* start Data provided *

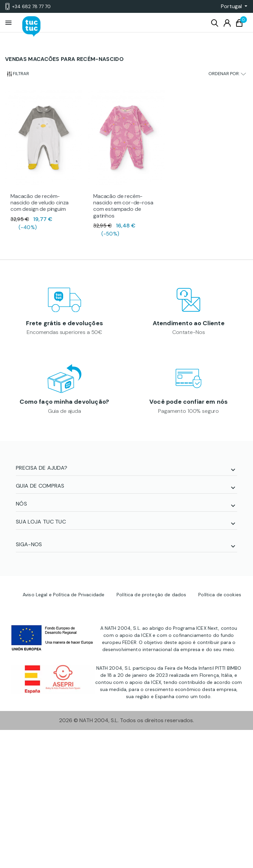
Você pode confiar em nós (188, 402)
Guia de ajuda (65, 411)
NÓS (21, 504)
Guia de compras (40, 486)
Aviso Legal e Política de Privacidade (64, 595)
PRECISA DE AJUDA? (42, 468)
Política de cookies (220, 595)
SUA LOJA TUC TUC (41, 521)
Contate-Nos (188, 332)
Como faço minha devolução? (64, 402)
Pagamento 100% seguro (188, 411)
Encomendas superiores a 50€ (64, 332)
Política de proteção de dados (151, 595)
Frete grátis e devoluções (65, 323)
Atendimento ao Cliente (188, 323)
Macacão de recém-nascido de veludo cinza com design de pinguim (40, 202)
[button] (232, 6)
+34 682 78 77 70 (28, 6)
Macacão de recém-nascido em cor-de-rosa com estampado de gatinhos (123, 206)
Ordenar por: (227, 73)
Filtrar (18, 73)
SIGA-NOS (29, 544)
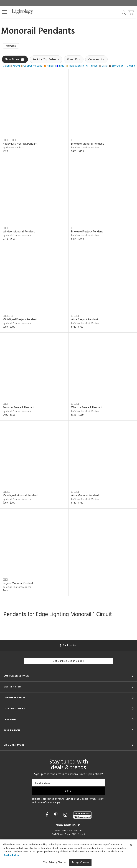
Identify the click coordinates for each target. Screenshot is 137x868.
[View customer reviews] (82, 816)
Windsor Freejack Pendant (87, 408)
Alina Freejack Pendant (85, 320)
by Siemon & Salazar (13, 148)
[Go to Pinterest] (56, 816)
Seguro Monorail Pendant (18, 584)
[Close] (131, 845)
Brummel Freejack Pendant (18, 408)
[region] (68, 854)
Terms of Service (45, 803)
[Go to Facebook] (47, 816)
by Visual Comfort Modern (85, 148)
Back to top (68, 646)
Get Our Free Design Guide (68, 662)
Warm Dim (12, 46)
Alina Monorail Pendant (85, 496)
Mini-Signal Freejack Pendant (20, 320)
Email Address (43, 784)
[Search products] (124, 12)
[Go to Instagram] (66, 816)
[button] (4, 12)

* end Data provided *

Copy every line above word for word, leaving out the pictures.

Exercise answer –
Você pode confiar em nós (188, 402)
Guia de ajuda (65, 411)
NÓS (21, 504)
Guia de compras (40, 486)
Aviso Legal e Política de Privacidade (64, 595)
PRECISA DE AJUDA? (42, 468)
Política de cookies (220, 595)
SUA LOJA TUC TUC (41, 521)
Contate-Nos (188, 332)
Como faço minha devolução? (64, 402)
Pagamento 100% seguro (188, 411)
Encomendas superiores a 50€ (64, 332)
Política de proteção de dados (151, 595)
Frete grátis e devoluções (65, 323)
Atendimento ao Cliente (188, 323)
Macacão de recém-nascido de veludo cinza com design de pinguim (40, 202)
[button] (232, 6)
+34 682 78 77 70 (28, 6)
Macacão de recém-nascido em cor-de-rosa com estampado de gatinhos (123, 206)
Ordenar por: (227, 73)
Filtrar (18, 73)
SIGA-NOS (29, 544)
Identify the click coordinates for each target. Screenshot is 137x868.
[View customer reviews] (82, 816)
Windsor Freejack Pendant (87, 408)
Alina Freejack Pendant (85, 320)
by Siemon & Salazar (13, 148)
[Go to Pinterest] (56, 816)
Seguro Monorail Pendant (18, 584)
[Close] (131, 845)
Brummel Freejack Pendant (18, 408)
[region] (68, 854)
Terms of Service (45, 803)
[Go to Facebook] (47, 816)
by Visual Comfort Modern (85, 148)
Back to top (68, 646)
Get Our Free Design Guide (68, 662)
Warm Dim (12, 46)
Alina Monorail Pendant (85, 496)
Mini-Signal Freejack Pendant (20, 320)
Email Address (43, 784)
[Search products] (124, 12)
[Go to Instagram] (66, 816)
[button] (4, 12)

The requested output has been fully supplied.